● **Screen grounding data**:
§ §

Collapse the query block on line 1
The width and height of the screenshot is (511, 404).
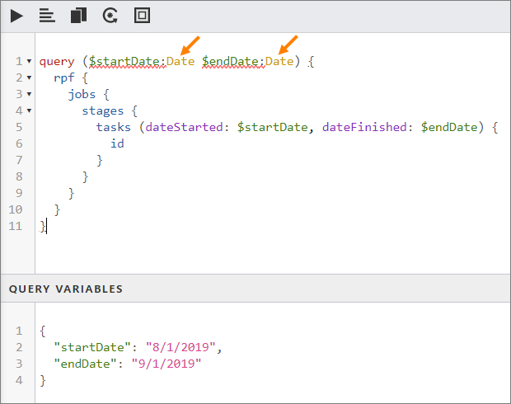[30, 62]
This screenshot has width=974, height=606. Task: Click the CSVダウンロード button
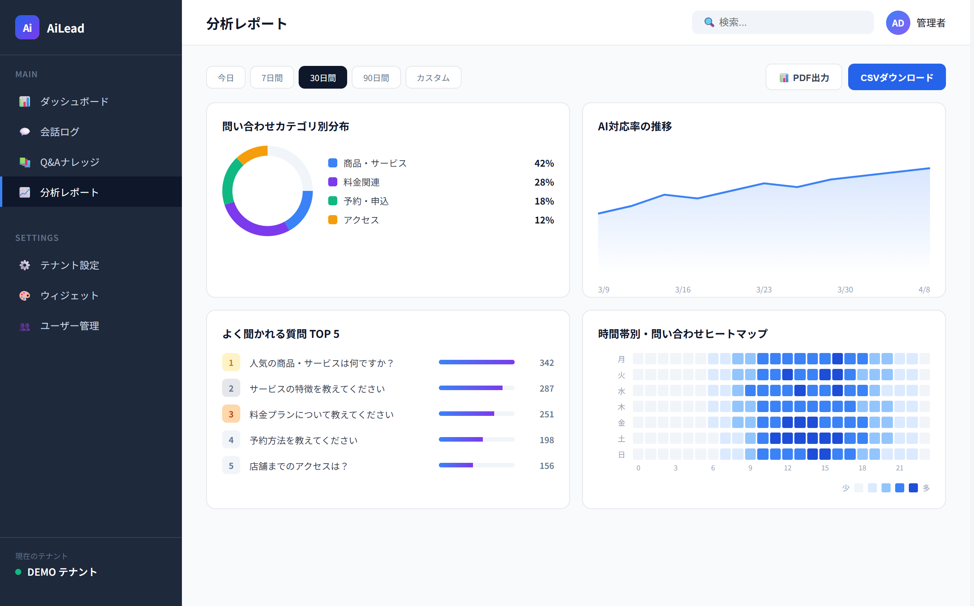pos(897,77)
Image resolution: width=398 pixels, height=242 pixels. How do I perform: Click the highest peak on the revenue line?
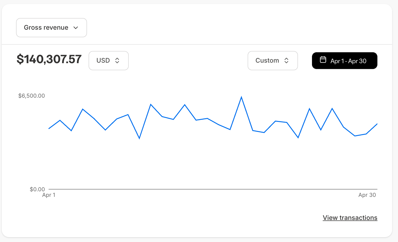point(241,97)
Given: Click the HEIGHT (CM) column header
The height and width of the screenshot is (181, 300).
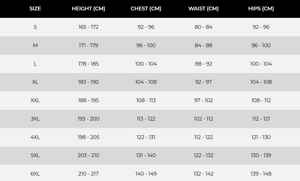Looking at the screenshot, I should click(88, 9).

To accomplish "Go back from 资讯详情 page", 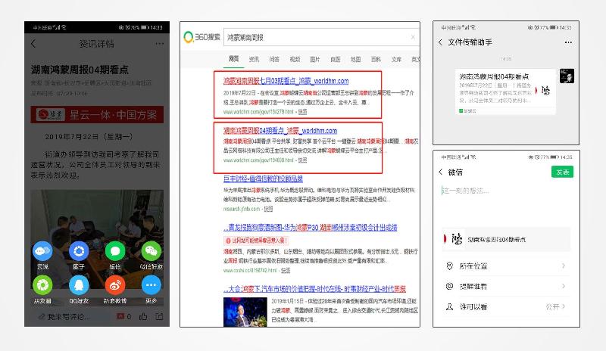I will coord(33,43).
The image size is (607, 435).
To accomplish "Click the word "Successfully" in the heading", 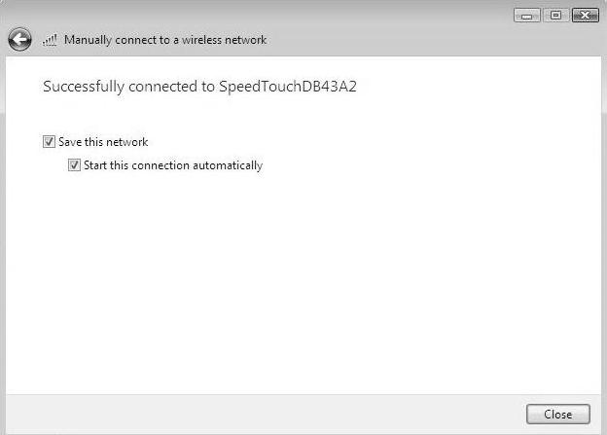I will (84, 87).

§ §

● **Request**: Pick out and copy each row of the data above that contains the word "line".

● **Complete output**:
Collapse the query block on line 1
Image resolution: width=398 pixels, height=242 pixels. How do I perform: Click the highest peak on the revenue line?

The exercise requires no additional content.